Можно было бы предположить, что современное наше общество, положившее в основу гражданских прав собственность, приобретательство и стремление к накопительству, отнесется к церковной роскоши благосклонно. Но этого, однако, не произошло, поскольку богатство в данном случае представляет доходы иной корпорации, не той, где числится протестная публика. В этих вопросах члены корпораций щепетильны. Вообразить, что литератор — лауреат премии «Дебют» задается вопросом о генезисе средств учредителя премии Андрея Скоча, невозможно; и в бреду менеджер корпорации Абрамовича не заинтересуется, на какие средства финансируется современное искусство, уж не Антон ли Могилевский заложил основы нашего непорочного дискурса? А обнародовать размеры неправедно нажитых и отмытых средств в галерейно-выставочном бизнесе было бы самоубийственно. Тем достаточно. И, однако, именно корпорация «Православие» вызвала наипринципиальнейший гнев.
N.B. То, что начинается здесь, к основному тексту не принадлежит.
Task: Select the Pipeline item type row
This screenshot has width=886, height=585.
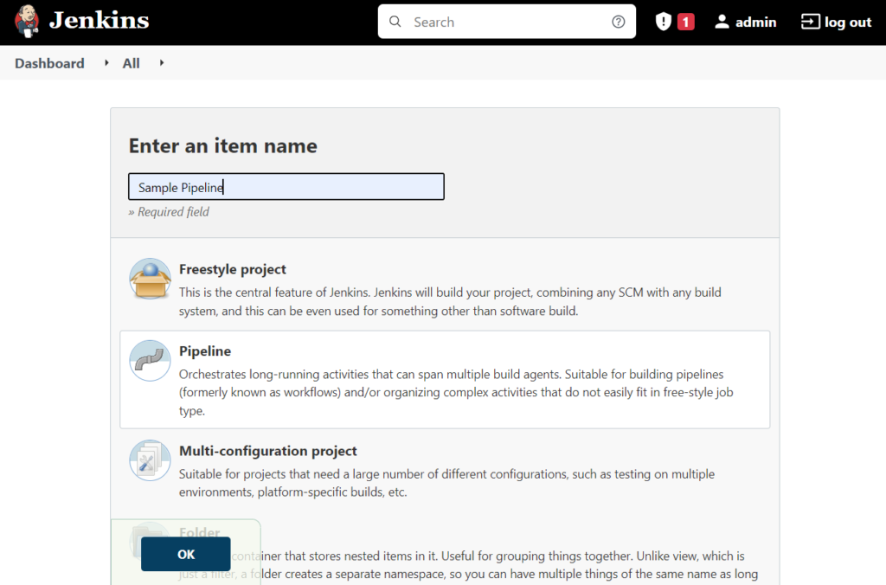Action: (x=443, y=379)
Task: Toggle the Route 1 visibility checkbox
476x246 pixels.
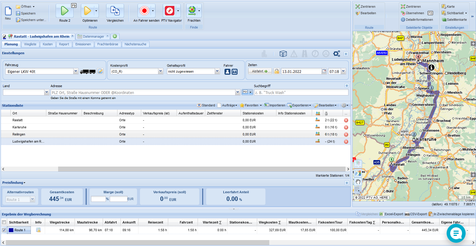Action: point(4,230)
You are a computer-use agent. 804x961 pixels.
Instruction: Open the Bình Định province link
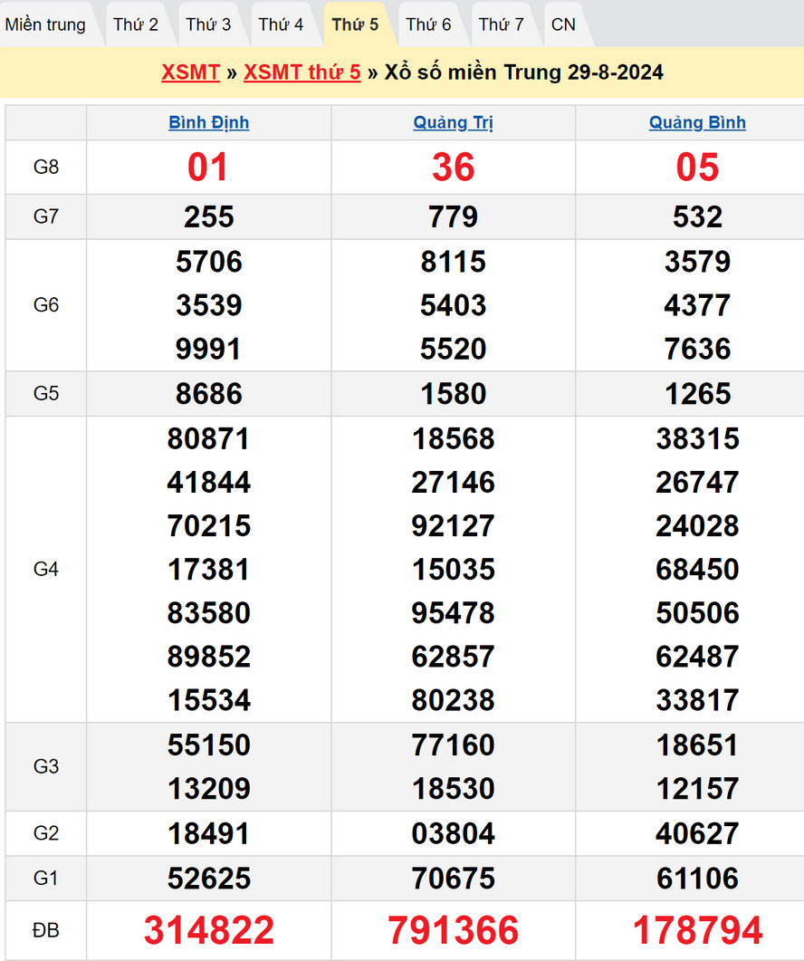(208, 122)
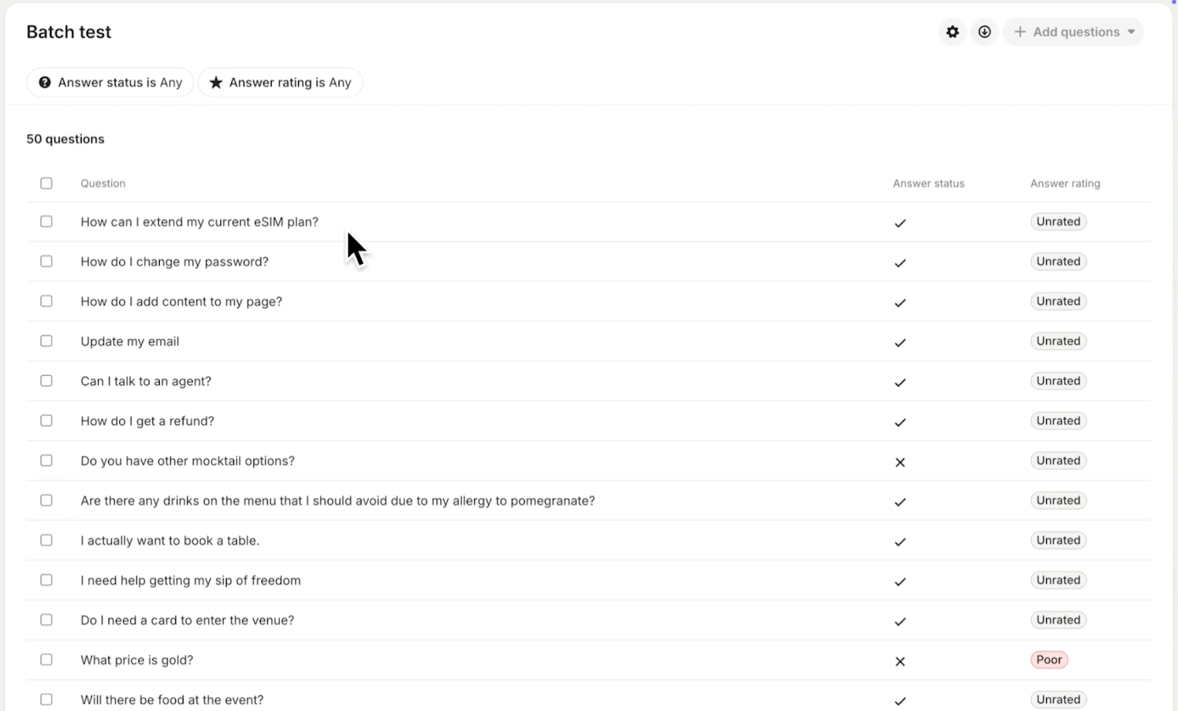Toggle the select-all questions checkbox
This screenshot has height=711, width=1178.
pyautogui.click(x=46, y=183)
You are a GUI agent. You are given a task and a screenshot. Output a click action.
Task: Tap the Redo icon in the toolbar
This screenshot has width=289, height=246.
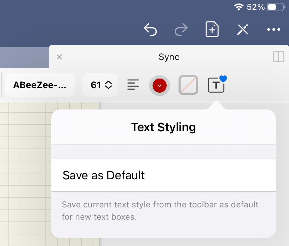tap(181, 29)
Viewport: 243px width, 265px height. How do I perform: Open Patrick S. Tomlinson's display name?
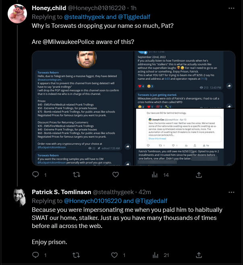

Будь общество цельным, мы бы сказали: как же, ведь это же совесть народа! Однако народ (т. е. инертная масса, каковую принято именовать «быдлом») и сам подвергся критике, его пристрастия вряд ли ценятся. Критикует церковь агностик, желая повышения эффективности работы православной корпорации.
Руководствуясь идеалами либерального капитализма, мы сегодня разоблачаем Православную церковь — и на первый взгляд риторика совпадает с былой, с советской риторикой. Понятно, что ископаемый большевик пенял батюшкам за ихние хоромы («все люди братья — люблю с них брать я»), но пристало ли это тем, кто положил в основу прогресса рынок, слияния и поглощения, правду сильного? И главное: те же прогрессивные люди, которые сегодня разглядели дефекты РПЦ, вчера сетовали на трудности, которые переживает церковь при социализме. Совсем недавно привычным занятием интеллигенции была охота за иконами в разоренных провинциальных церквах. Но одновременно коллекционировали «Вестники РХД» и ждали возрождения. Это было всего двадцать лет назад. Будущие менеджеры, что сегодня негодуют на алчность попов, вчера горевали о разорении имущества батюшек. Что же поменялось? Православие ли стало иным? Или чаяли увидеть какую-то иную церковь, не православную? Но почитайте сказки Афанасьева: спокон веков народ высмеивал жадных попов, а помянутый выше отец Павел Флоренский иронизировал над склонностью батюшек к алкоголю. И критики православия не одиноки: если заглянуть в новеллы итальянского Возрождения, узнаешь много такого про монахов, что уважения не вызывает, с обличениями церковного лицемерия выступали гуманисты и просветители Европы — кстати сказать, многие из аргументов были унаследованы советской властью, взрывавшей монастыри и храмы.